Dr. Park and coauthors were also interested in the role of hematopoietic stem cell transplant. The study had small numbers of patients, but in this analysis, post–CAR T-cell transplant did not affect survival. Disease burden was the only factor that affected survival.

“The lack of benefit from transplant on survival appears to be related to transplant-related mortality, which ranges from 15% to 30%, and continued relapse even after transplant.... That is why we are always looking for better ways to treat patients without transplant, at least in a subset of patients,” he told the audience.

Toxicity Profile

Disease burden also had an effect on adverse events. Cytokine-release syndrome and neurotoxicity are serious consequences of CAR T-cell therapy. In this series of patients, severe cytokine-release syndrome was reported in 42% of those with morphologic disease and 5% of the minimal residual disease cohort. Grade 3 or 4 neurotoxicity was reported in 58% and 15%, respectively, and grade 5 toxicity occurred in 13% and 0%. No grade 5 neurotoxicity and no cerebral edema were observed.

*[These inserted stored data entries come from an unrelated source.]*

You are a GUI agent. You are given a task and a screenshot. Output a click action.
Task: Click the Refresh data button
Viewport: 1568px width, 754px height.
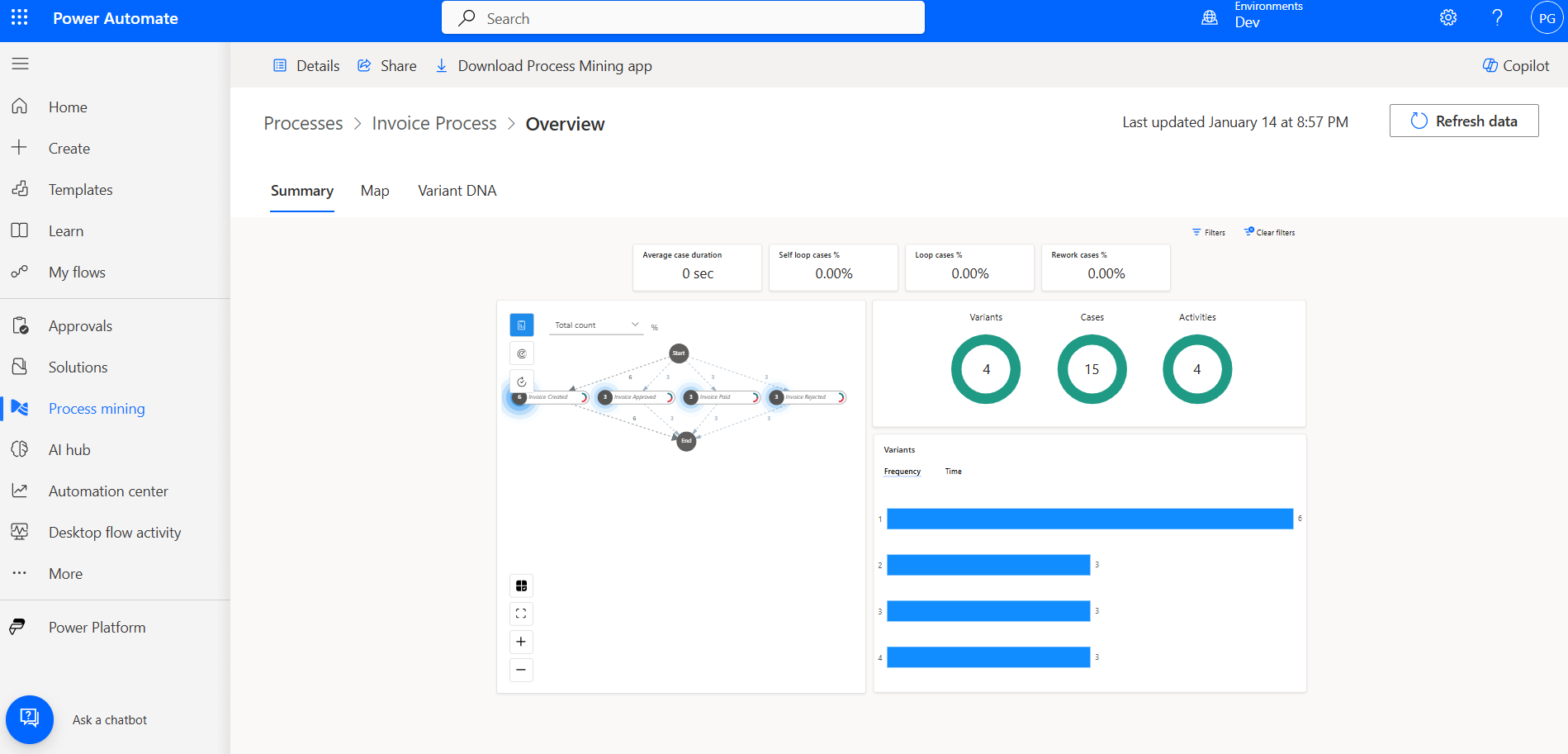(x=1463, y=121)
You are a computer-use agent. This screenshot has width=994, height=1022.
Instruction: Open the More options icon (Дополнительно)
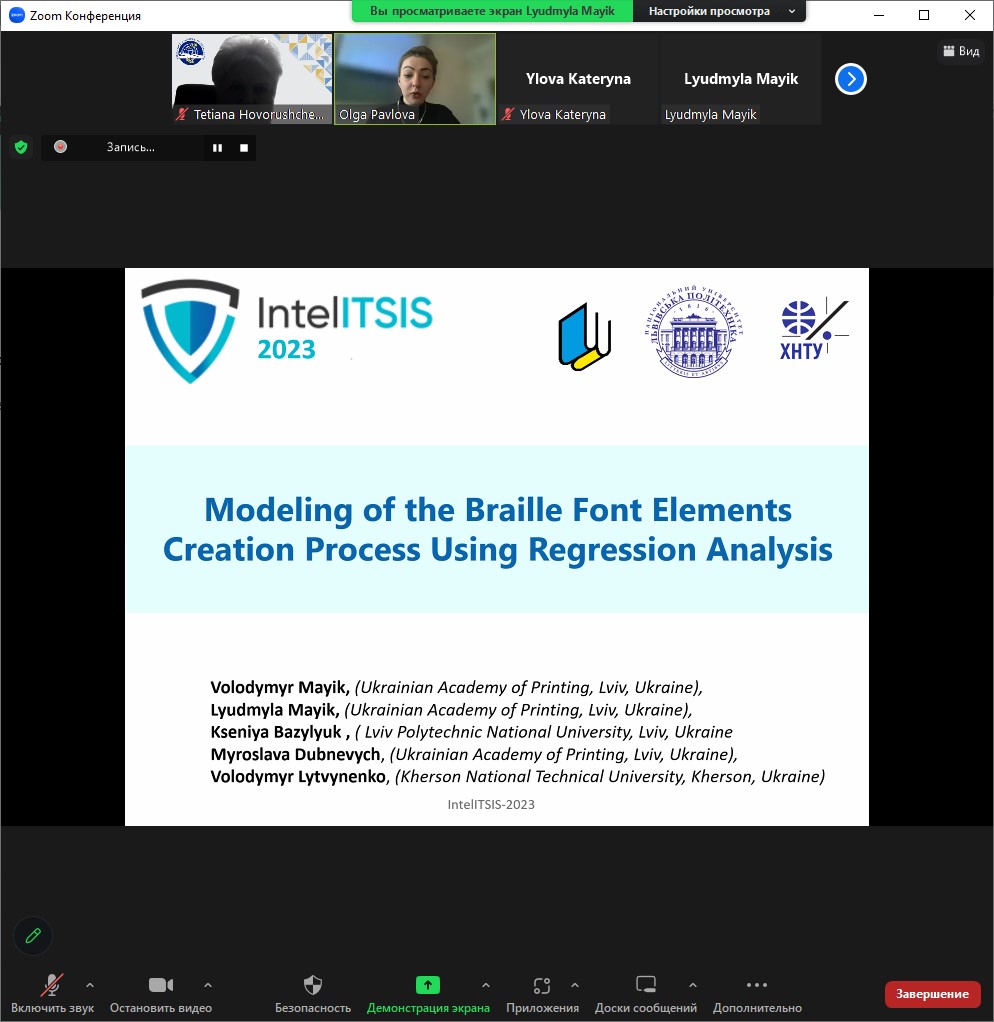pos(757,985)
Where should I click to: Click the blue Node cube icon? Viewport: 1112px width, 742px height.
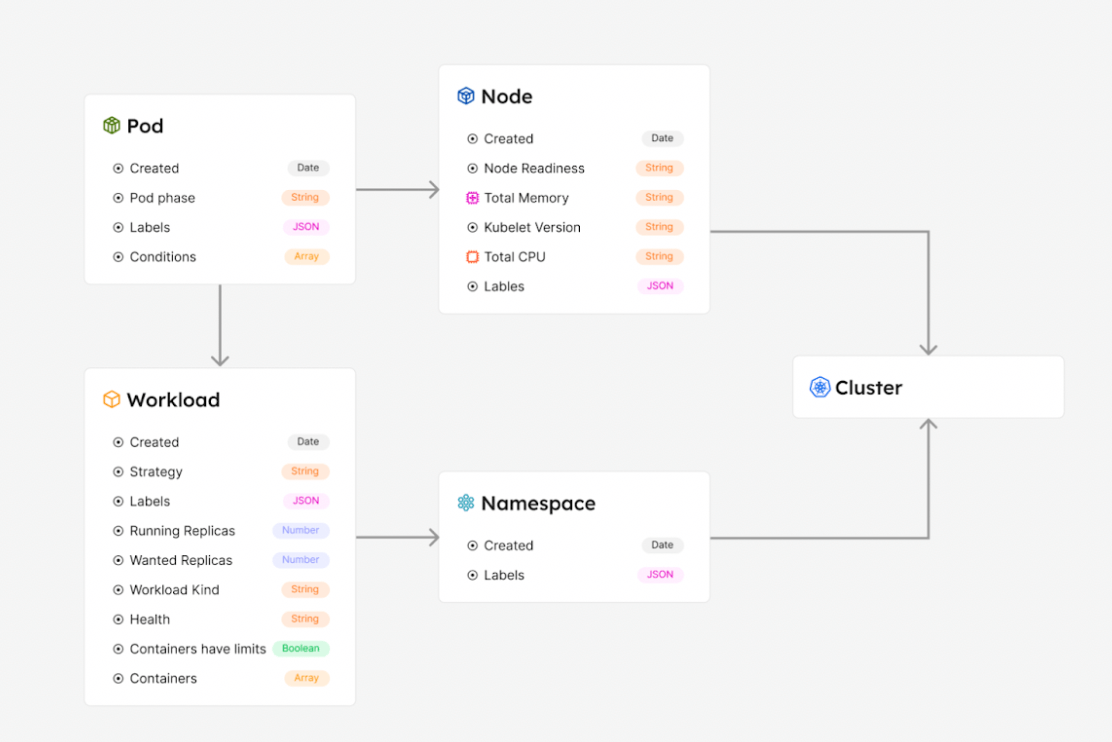[466, 96]
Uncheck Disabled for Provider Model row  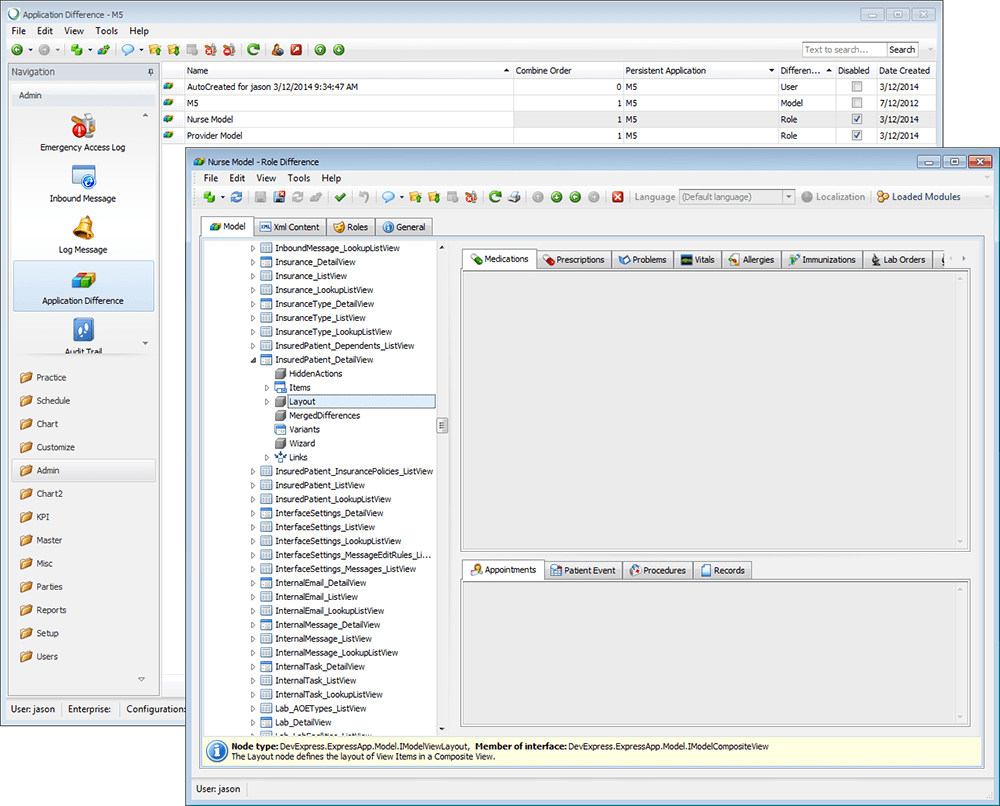[856, 135]
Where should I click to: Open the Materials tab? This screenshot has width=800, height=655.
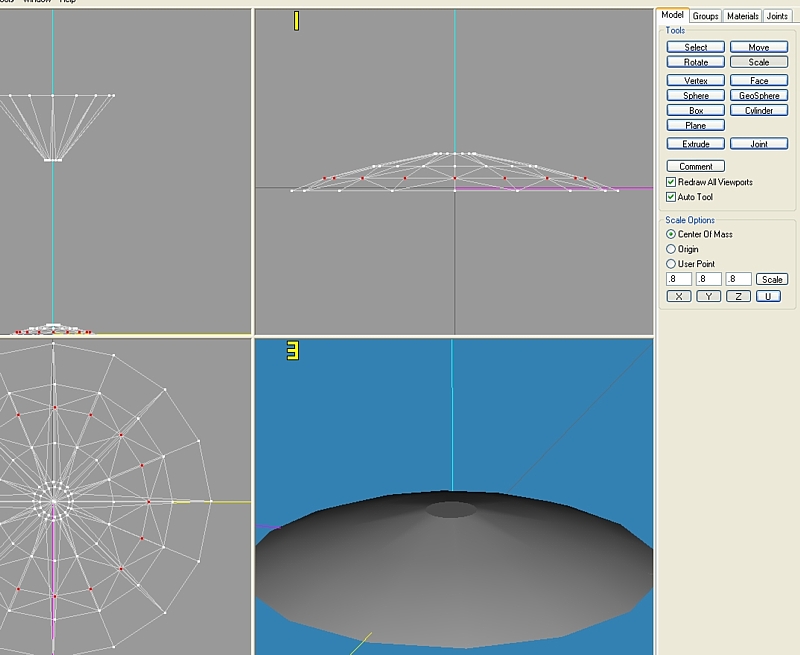pos(742,16)
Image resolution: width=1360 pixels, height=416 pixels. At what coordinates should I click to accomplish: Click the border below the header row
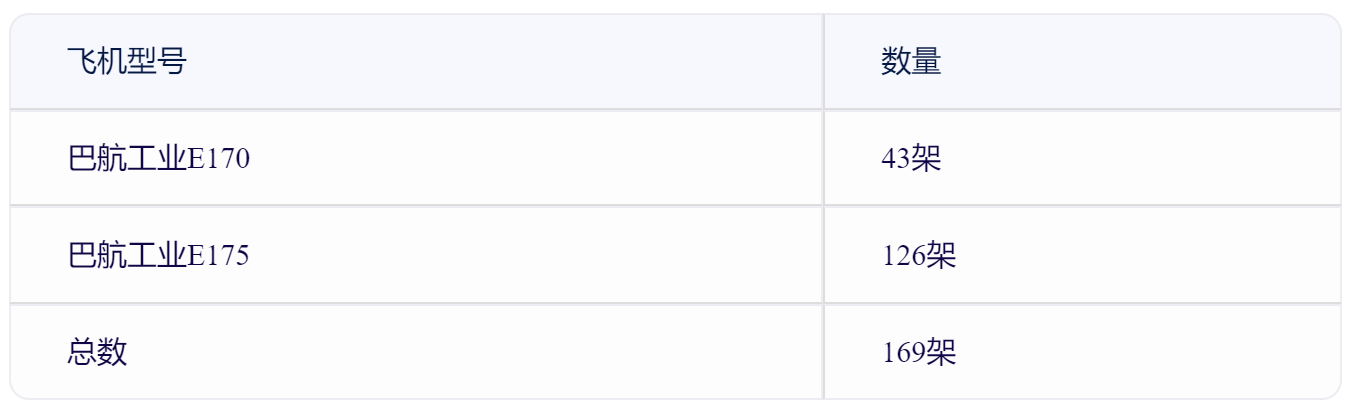point(676,109)
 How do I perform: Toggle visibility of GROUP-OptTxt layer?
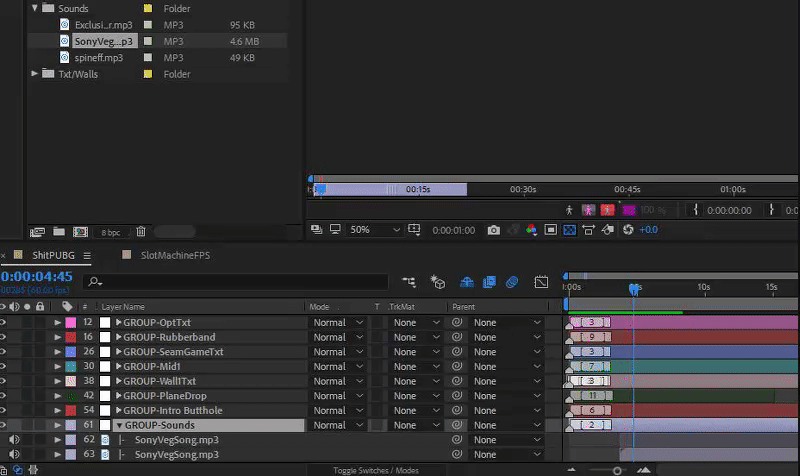pos(4,323)

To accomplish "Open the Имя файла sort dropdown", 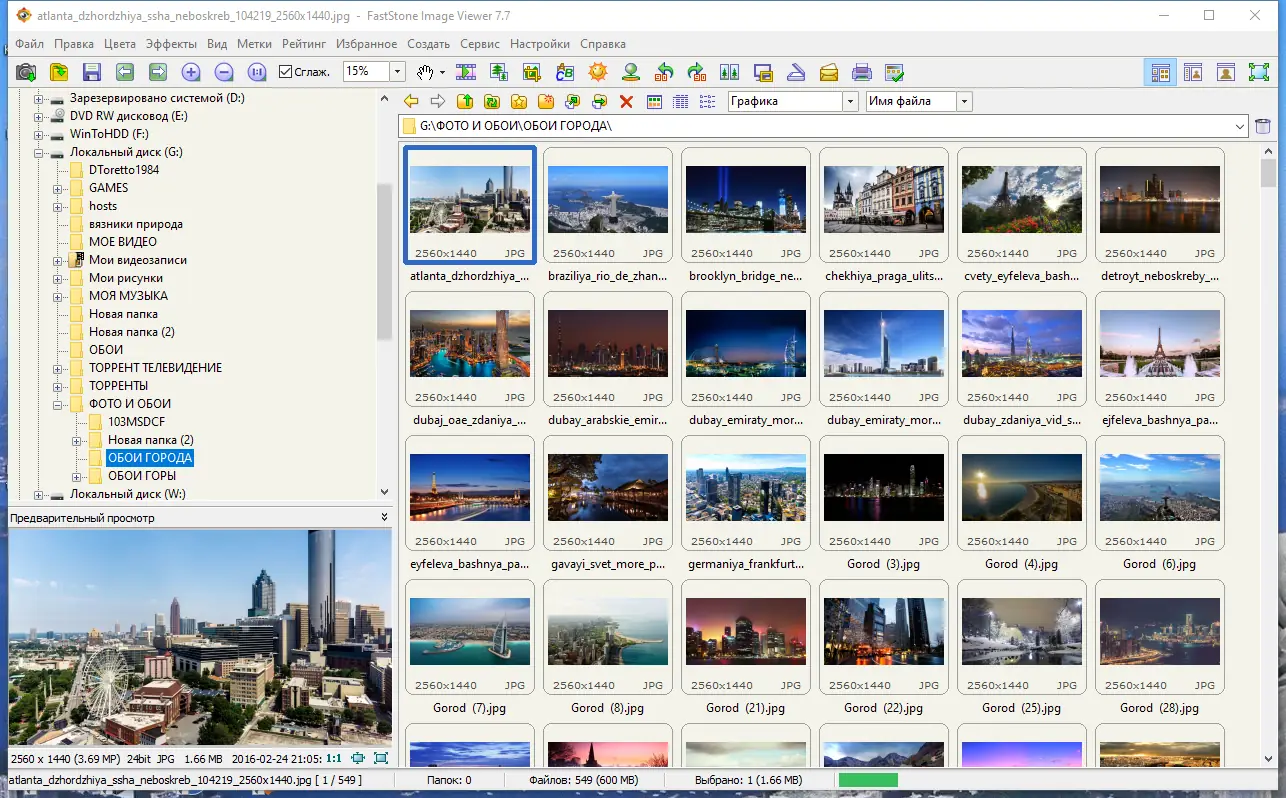I will tap(964, 101).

Both cytokine-release syndrome and neurotoxicity correlated with disease burden (P = .0019 and P = .013, respectively) and with peak T-cell expansion (P = .0326 and P = .0001). Use of tocilizumab (Actemra) and steroids to treat cytokine-release syndrome did not alter event-free and overall survival outcomes. ■

Disclosure: Dr. Park has an advisory relationship with Juno Therapeutics.

Reference

1. Park JH, Rivere I, Wang X, et al: Impact of disease burden and transplant on long-term survival after C19 CAR therapy in adults with relapsed B-cell acute lymphoblastic leukemia. 2017 AACR Annual Meeting. Abstract CT078. Presented April 3, 2017.